Thursday, 26 July 2012

Forgotten Cities



There are forgotten cities, hundreds of them, buried beneath the earth, raining with loose dirt and woven with roots and vines. Or on mountaintops, shrouded by mist, air crisp and cold. Or in the deepest, darkest regions of ancient forests, thick with old oaks and yews, shadowy save for a few stray shafts of sunlight piercing the canopy. Some are young, still legends in the oldest and cloudiest minds of men, some were born and died eons ago. All forgotten in different ways. Some, battlefields, left out of sadness, wastelands that over time were overgrown with foliage. Some cities were abandoned for others, pillars and walls left standing, blown to dust by the wind. Some drained dry of their riches, earth scorched black by fire, iron dug out beneath mountains, mines empty of veins or ore. These forgotten cities are alive in their own way, networks of secret streets and structures ripe with myth. It is in the carvings in stone, of stags with three horns, rampant lions and horses with single twisting horns. It is in the gilded scrolls of parchment so old they are reduced to grey dust with the lightest touch. It is in the faded paint on a map of river lines as intricate as veins.
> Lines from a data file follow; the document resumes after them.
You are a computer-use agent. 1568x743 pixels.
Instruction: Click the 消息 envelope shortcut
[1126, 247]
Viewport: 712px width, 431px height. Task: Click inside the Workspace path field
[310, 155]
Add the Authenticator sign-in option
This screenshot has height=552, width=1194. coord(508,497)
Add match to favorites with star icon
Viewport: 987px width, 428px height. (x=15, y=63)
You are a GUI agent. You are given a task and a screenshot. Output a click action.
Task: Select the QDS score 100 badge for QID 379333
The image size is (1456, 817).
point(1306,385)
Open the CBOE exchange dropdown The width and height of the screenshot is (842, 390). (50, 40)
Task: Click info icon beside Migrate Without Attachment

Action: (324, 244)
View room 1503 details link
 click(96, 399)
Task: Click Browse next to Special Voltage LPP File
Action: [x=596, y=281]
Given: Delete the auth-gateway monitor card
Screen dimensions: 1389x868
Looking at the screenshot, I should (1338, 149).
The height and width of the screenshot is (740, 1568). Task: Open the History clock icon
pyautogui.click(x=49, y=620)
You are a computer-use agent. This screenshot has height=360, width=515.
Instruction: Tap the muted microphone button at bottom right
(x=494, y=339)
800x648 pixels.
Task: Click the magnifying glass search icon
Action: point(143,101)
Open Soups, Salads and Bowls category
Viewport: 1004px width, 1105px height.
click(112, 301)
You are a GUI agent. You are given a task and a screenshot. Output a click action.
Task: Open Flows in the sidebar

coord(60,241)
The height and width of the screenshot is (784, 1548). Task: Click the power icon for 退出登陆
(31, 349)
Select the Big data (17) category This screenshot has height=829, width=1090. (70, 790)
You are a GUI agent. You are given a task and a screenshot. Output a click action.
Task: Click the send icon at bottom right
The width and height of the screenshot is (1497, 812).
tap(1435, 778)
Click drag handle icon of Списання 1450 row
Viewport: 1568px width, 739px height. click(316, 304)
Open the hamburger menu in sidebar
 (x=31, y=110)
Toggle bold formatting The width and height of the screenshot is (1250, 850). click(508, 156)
It is in the armouries, treasuries and libraries where sit blades and vases, crowns and daggers, bibles and compasses. Myth and legend are the only legacy these cities will pass on. Stories will be told, written, words changed until what truth they one told is now a different truth altogether. In time, the old stories will no longer exist. In time, the mountains will wear away to pebbles. The rivers will dry. The trees will wizen and crumble. ARtifacts will be buried, as much a part of the earth as rock and soil. Scrolls and books, histories, will be tangled among tree roots. The blood of those cities' people will be as diluted as a glass of wine in the ocean. There will be nothing to suggest those cities ever existed, that they ever stood tall and grand, looking down on lesser kingdoms. That they ever celebrated their conquests or mourned their loved ones. That they ever killed or cried or fought. That they ever sang or danced or drank. That the streets were ever full of merchants, blacksmiths, bards. There will be nothing. There will be nothing at all.